The contrast with his fellow “godfather” is the sharpest in this series. Geoffrey Hinton shared the same Turing Award and the same lonely decades of conviction, then turned in 2023 to warn that the technology may be dangerous. LeCun is the optimist of the trio – skeptical not of AI’s safety but of the current architecture’s ceiling – and in November 2025 he backed that conviction with his career, leaving Meta to found Advanced Machine Intelligence (AMI) Labs in Paris, a startup built expressly around world models rather than larger language models.10 Two godfathers, one award, opposite messages: Hinton says slow down because it might work too well; LeCun says this particular road doesn’t go where everyone thinks, and points at a different one.

The Method

The method is consistent from the check-readers to the world-model startup: build the architecture the structure of the problem demands, learn as much as possible without labels, and do it in the open.

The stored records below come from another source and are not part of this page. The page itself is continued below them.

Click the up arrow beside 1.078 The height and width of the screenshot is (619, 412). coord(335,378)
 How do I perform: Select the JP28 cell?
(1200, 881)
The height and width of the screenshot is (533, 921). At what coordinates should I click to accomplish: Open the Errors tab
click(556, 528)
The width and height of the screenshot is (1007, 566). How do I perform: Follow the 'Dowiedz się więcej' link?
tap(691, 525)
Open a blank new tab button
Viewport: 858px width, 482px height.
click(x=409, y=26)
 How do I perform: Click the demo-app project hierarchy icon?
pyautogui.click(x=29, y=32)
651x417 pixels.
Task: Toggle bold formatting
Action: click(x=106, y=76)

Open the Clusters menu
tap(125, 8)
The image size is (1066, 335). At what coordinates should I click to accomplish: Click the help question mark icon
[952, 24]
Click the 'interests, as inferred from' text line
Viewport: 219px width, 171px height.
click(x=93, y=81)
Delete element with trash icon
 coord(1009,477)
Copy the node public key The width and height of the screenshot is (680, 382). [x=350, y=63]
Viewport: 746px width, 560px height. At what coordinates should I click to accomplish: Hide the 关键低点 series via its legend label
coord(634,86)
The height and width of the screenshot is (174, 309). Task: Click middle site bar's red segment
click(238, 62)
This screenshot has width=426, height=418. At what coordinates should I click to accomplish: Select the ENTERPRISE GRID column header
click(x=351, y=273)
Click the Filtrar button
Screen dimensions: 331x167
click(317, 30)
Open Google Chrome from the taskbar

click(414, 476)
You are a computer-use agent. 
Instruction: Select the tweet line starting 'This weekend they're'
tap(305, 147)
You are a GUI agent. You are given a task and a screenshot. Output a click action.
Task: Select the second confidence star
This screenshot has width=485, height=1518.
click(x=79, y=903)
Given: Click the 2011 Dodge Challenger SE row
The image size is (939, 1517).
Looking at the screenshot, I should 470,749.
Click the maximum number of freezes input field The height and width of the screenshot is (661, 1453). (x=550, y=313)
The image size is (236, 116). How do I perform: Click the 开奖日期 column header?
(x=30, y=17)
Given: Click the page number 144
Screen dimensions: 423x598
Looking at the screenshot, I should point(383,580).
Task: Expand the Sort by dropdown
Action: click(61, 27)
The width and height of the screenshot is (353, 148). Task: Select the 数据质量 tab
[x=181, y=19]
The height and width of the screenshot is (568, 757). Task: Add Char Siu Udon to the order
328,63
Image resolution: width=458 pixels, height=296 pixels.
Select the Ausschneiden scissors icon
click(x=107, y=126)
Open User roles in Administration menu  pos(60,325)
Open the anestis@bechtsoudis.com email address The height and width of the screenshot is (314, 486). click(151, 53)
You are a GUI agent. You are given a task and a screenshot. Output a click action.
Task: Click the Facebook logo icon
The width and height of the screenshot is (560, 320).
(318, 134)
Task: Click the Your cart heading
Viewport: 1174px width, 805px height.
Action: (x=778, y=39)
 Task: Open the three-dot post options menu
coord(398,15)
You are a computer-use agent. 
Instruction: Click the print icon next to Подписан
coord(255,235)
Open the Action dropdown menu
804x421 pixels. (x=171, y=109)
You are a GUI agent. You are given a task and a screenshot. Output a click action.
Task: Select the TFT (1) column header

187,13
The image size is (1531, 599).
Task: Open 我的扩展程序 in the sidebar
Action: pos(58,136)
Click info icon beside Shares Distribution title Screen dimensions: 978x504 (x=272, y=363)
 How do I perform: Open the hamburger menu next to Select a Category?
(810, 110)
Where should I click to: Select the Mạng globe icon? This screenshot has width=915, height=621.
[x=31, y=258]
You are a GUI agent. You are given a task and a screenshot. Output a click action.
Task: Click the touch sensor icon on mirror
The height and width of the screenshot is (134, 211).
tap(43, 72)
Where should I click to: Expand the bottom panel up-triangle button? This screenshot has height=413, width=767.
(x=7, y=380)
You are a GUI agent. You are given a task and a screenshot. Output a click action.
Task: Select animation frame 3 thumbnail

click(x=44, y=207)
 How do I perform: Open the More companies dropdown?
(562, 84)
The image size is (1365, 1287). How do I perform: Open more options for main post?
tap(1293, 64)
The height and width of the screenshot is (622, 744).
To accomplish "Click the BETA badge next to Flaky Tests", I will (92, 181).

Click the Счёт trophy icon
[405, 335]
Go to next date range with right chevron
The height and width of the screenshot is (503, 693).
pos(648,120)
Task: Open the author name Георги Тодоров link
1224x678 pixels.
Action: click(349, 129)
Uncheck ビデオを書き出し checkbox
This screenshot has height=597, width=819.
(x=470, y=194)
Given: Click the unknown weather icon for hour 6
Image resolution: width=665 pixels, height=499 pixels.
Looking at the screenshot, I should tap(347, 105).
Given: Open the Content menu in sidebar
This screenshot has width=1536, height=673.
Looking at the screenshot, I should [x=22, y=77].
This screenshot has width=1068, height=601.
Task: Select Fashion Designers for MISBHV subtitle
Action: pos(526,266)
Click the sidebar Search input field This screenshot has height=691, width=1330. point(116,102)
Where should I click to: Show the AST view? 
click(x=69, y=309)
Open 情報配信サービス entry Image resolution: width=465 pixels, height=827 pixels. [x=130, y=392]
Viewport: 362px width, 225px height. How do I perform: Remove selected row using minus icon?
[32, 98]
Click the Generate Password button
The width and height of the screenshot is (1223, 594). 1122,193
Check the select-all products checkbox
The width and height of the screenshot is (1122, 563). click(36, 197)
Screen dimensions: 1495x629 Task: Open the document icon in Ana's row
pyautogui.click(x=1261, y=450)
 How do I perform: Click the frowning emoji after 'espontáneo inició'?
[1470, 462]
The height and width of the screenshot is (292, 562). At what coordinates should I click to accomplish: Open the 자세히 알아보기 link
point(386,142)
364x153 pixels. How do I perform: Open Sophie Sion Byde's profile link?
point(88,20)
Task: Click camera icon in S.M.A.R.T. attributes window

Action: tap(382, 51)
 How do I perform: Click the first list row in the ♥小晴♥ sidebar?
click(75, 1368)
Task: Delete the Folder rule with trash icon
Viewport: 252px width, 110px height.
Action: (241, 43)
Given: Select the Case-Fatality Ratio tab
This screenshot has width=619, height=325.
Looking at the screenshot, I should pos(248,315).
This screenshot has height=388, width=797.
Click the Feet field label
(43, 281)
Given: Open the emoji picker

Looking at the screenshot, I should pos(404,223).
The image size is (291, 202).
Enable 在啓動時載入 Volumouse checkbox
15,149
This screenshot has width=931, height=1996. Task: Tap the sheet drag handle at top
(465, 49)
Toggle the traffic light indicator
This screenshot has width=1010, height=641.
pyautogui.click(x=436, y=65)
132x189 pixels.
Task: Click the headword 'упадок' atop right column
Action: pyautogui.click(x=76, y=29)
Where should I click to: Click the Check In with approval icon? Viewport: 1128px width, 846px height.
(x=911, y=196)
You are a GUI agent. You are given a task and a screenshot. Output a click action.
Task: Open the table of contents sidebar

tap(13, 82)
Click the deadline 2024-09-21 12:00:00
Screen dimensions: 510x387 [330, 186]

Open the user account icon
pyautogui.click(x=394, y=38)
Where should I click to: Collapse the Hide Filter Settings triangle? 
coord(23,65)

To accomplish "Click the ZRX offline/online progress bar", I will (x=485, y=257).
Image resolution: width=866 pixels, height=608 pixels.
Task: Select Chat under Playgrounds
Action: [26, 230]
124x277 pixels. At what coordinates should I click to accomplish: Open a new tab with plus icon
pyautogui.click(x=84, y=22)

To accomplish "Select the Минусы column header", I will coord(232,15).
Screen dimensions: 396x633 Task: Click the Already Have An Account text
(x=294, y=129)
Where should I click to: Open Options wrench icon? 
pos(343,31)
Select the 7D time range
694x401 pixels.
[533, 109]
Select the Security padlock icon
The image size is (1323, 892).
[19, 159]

Encode the structure into the architecture. Convolution works because it bakes a true fact about images – translation invariance – directly into the network’s wiring, instead of forcing the model to learn it from scratch. The lesson generalizes: when you know something about the problem, build it into the architecture rather than hoping the data teaches it.23

Make the data its own teacher. Labels are scarce and expensive; raw observation is abundant. The self-supervised stance – mask part of the input, predict it from the rest – is how LeCun proposes to learn the bulk of what a system needs to know. Reach for human supervision last, not first.5

Predict in representation space, not pixel space. Don’t spend capacity modeling detail you can’t predict. JEPA’s central engineering choice is to predict abstract representations and deliberately discard the unpredictable – a discipline about what is worth modeling at all.68

Publish it. Open papers, open code, open models. LeCun’s conviction is that science compounds in the open and stalls in secret, and he ran one of the industry’s largest labs on that principle for a decade.1810

Hold the unfashionable position when the evidence supports it. He believed in neural networks through the winters, and he now holds that LLMs are a detour while the entire industry pours capital into them. The willingness to be the loud skeptic at the peak of a hype cycle is the same muscle that kept him on convolution when no one cared.910

Influence Chain

Who Shaped Him

Kunihiko Fukushima. Fukushima’s Neocognitron (1980) – a layered, shift-tolerant visual network inspired by the cortex – was the direct ancestor of the convolutional network. LeCun added end-to-end learning by backpropagation, turning a hand-tuned architecture into one that learns its own filters. (Direct influence)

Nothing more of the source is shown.